The following steps transforms this data so it’s acceptable for import. We cap the texts to their maximum, get the licence id and restrict the tags to 5 unique items that are between 2 and 30 characters long. We also combine descriptive texts from our data to 1 extended description.


title = cap(title, 120)

licence = licence_links.get(licence_link, '')

tags = list(dict.fromkeys(tags))
tags = list(filter(lambda a: len(a) >= 2, tags))
tags = list(filter(lambda a: len(a) <= 30, tags))
tags = tags[:5]

description_ext = ''

if alternative:
	description_ext += alternative + '\n\n'

if description:
	description_ext += description + '\n\n'

if abstract:
	description_ext += abstract + '\n\n'

description_ext = cap(description_ext, 9800)

if creator:
	description_ext += creator

Next we prepare our transformed data and post it to the video import API endpoint. Some data like language (nl) and privacy (1 = public) and booleans for commentsEnabled and downloadEnabled we set fixed for all videos:

# Import video, use multipart/form-data request with 'files'

data = {
	'name': (None, title),
	'channelId': (None, str(channel_id)),
	'targetUrl': (None, video),
	'language': (None, 'nl'),
	'privacy': (None, '1'),
	'commentsEnabled': (None, 'false'),
	'downloadEnabled': (None, 'true'),
	'description': (None, description_ext),
	'originallyPublishedAt': (None, date)
}

# create indexed array for tags

for j in range(len(tags)):
	data['tags[' + str(j) +']'] = (None, tags[j])

if licence:
	data['licence'] = (None, licence)

response = requests.post(api_url + '/videos/imports', headers=headers, files=data)

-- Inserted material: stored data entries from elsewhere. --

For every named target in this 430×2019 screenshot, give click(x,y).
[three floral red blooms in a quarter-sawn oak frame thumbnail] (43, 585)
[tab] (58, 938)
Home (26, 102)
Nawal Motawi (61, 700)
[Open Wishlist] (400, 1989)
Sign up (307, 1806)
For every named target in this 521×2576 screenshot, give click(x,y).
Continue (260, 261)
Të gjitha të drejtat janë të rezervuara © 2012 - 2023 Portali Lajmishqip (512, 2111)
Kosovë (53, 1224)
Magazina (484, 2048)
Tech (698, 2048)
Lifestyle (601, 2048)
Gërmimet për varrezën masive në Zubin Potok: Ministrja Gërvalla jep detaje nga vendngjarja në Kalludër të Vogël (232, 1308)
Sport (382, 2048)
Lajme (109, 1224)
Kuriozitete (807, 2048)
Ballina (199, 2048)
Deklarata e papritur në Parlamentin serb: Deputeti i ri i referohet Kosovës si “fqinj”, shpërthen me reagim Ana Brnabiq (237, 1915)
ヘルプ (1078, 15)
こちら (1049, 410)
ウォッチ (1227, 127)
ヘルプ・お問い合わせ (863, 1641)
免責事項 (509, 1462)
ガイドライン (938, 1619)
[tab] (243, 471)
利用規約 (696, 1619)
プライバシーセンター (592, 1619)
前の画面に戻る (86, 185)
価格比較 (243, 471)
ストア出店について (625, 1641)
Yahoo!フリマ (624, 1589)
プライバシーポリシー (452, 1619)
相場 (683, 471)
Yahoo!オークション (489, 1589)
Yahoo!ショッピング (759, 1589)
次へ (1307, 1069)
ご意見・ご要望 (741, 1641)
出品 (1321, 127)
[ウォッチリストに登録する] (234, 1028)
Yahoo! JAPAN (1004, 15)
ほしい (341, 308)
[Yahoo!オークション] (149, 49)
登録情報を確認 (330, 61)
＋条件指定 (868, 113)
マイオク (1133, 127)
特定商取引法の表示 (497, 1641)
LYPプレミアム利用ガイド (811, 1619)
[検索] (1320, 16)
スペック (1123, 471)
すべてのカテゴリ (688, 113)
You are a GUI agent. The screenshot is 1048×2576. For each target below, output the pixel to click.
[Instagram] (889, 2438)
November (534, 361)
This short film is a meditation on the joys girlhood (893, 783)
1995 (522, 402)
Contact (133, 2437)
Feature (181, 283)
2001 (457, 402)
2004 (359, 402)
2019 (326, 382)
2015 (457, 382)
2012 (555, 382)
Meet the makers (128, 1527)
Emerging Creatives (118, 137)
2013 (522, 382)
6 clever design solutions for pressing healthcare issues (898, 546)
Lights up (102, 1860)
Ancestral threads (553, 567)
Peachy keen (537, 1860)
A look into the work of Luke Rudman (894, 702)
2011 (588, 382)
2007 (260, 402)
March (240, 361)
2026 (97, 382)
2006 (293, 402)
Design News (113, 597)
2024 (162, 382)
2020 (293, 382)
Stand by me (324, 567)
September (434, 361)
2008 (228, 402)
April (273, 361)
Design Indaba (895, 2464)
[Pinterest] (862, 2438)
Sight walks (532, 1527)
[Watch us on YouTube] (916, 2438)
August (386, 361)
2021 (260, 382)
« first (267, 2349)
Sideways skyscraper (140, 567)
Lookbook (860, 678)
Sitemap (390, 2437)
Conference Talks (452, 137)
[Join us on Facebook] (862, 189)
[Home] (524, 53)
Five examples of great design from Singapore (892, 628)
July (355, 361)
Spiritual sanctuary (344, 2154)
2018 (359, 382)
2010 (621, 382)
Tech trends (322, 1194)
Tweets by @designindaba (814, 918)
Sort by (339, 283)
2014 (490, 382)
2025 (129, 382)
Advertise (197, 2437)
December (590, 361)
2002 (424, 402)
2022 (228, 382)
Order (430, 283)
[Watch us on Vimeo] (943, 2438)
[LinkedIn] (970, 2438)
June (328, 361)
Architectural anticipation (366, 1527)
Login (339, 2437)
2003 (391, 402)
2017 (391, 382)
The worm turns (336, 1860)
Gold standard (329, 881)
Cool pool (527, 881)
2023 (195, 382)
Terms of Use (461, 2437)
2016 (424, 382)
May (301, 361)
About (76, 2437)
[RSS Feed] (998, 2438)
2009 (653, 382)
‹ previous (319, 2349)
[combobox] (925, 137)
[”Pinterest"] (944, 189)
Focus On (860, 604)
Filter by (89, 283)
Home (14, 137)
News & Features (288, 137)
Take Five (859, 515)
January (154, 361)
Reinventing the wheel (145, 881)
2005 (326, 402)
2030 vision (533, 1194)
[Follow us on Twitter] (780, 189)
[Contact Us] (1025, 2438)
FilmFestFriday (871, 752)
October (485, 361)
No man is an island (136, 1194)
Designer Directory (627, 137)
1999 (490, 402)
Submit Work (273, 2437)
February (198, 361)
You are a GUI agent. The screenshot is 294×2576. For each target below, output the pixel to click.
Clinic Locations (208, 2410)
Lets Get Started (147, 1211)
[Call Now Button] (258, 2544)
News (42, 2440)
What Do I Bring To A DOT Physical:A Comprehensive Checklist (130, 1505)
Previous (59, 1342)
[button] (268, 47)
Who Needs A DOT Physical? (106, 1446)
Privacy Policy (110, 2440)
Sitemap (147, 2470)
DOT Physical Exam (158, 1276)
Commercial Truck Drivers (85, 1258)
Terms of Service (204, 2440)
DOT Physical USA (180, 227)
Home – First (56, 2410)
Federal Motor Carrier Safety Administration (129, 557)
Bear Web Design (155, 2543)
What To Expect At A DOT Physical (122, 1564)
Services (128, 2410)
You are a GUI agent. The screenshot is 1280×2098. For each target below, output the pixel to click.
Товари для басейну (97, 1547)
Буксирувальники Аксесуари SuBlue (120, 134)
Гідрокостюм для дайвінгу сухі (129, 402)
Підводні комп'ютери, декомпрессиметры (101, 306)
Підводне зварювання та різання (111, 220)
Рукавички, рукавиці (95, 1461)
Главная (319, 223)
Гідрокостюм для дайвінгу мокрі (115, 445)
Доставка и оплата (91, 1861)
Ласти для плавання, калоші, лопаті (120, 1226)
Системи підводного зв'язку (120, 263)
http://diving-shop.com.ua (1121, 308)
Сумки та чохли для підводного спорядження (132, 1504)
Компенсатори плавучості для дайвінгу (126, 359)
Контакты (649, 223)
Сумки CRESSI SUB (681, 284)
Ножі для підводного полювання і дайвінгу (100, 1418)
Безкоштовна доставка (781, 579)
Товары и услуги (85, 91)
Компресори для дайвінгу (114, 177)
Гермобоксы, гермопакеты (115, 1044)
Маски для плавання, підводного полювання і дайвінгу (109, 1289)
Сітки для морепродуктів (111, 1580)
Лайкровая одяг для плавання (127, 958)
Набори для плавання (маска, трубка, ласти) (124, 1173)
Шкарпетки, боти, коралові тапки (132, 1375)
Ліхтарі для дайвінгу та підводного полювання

By checking if the import succeeds or fails we either write the old and new id to our rewritemap file or we add the failed record to our delta file:

if response.status_code == requests.codes.ok:

	data = response.json()
	uuid = data['video']['uuid']

	file_rewritemap.write(old_id + " " + uuid + ";\r\n")

else:

	delta_writer.writerow(row

time.sleep(1)

We end this iteration of the loop with a 1 second pause as to prevent that we overflow the API with too many concurrent requests.

Once we were done with importing the videos we checked our delta file for failed imports and adjusted the data accordingly so we could use this file for another import.

Only recently (since version 3.3) the error responses have been normalized in PeerTube, so it might be wise to add this error response text as another field to the delta file to get a clear indication of why the import fails.